Wherever he went, and as to that none but himself knew, he returned as usual, punctual to a day. It was early October therefore, when, a little thinner, considerably browner, he found himself walking down Accacia Road West, Blackborough, looking for No. 10, that being the address where he was told the Cruttendens lived.
He was going to see if Aura was happy. Viewed from the outside this appeared unlikely, for Accacia Road was not, so to speak, exhilarating, though it was broad and open enough, with the usual wide asphalt pavement at either side, and a rather new-looking well-swept road, all too large apparently for the requirements of the sparse-wheeled traffic, in the middle. Possibly the inhabitants of the desirable residences, many of which were still to let, had contemplated being carriage people and had failed of their intention.
As it was, it had a distinctly desolate air. At intervals of some thirty feet upon the pavement stood little pollarded lime-trees, each apparently glued to and supported by yard-wide gratings of cast iron, encircled by the mystic legend "Blackborough Municipal Board." The trees stood on their iron bases firmly, just as the green-shaving ones in the boxes of Dutch toys do on their wooden roundels, and Ned felt impelled by a desire to lift one up and set it down again skew-fashion, just out of the straight line, so as to break the interminable regularity which made him feel as if he must go on and on to the very end. And where that might be only Heaven knew; beyond mortal sight anyhow.

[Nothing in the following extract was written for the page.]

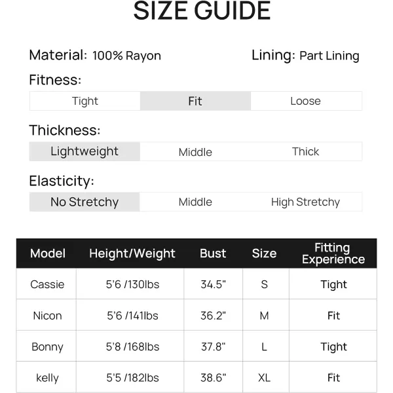Click kelly's 5'5 /182lbs cell
This screenshot has height=393, width=393.
point(133,378)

Then, mercifully, the very quaintness of that iron prison-window of a grating, between root and leaf, drew his thoughts away at a tangent, and he became immersed in an imaginary argument between them.
Between the white-feeling fibrelet, down in the darkness of Earth mother's breast, the small sightless seeker supplying the leaves with all things, and clamouring in return for the whisper of blue skies, fresh breezes, singing birds, and the smoke-dimmed foliage which had no tale to tell save of smuts, tradesmen's carts, electric trams, and babies' perambulators.

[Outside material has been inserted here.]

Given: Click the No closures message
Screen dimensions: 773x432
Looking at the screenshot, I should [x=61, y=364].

It was the number on one of the gates, uniform in size, structure, and colour--which occurred, like the gratings, at regular intervals--that made him pause at last, and look curiously at the house beyond it.
Impossible!
It was frankly impossible that Aura, living there, could be happy; although, no doubt, it was what is called by auctioneers a "most superior and desirable family residence." Semi-detached, it had a carriage sweep belonging to both houses, which trended away from a gate with "No. 10, Fernlea" upon it, past one bow-window, one front door, two bow windows, another front door, and a final bow-window to the further gate with its "No. 11, Heatherdale." Which was superfluous; the number or the name?

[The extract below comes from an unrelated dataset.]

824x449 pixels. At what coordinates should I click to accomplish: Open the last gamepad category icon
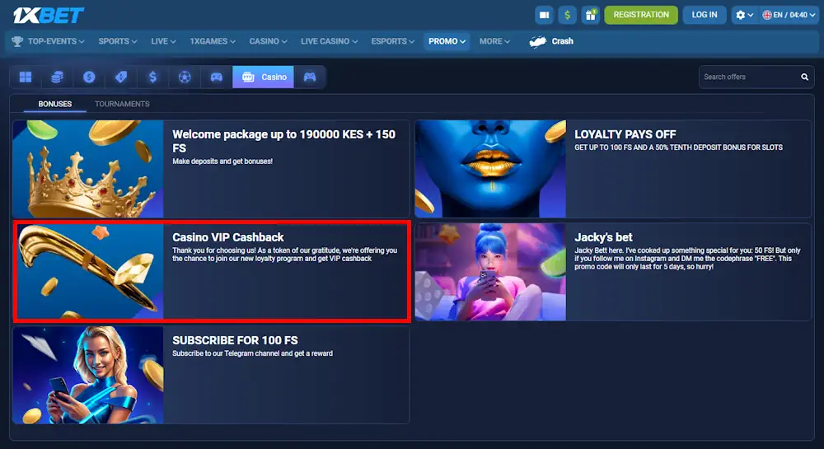[x=310, y=77]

There was a butcher's trundle, with Hogg upon it in gold letters, standing at one gate, a butcher's trundle with Slogg upon it at the other; and as Ned Blackborough turned in, two butcher boys, each with flat baskets on their blue linen arms, passed out from the little narrow green lattice-work doors, which filled up the space between Fernlea on the one side and Heatherdale on the other, and the high garden walls which separated each couple of superior residences from their neighbouring couples. The boys took no notice of each other, being dignified rivals.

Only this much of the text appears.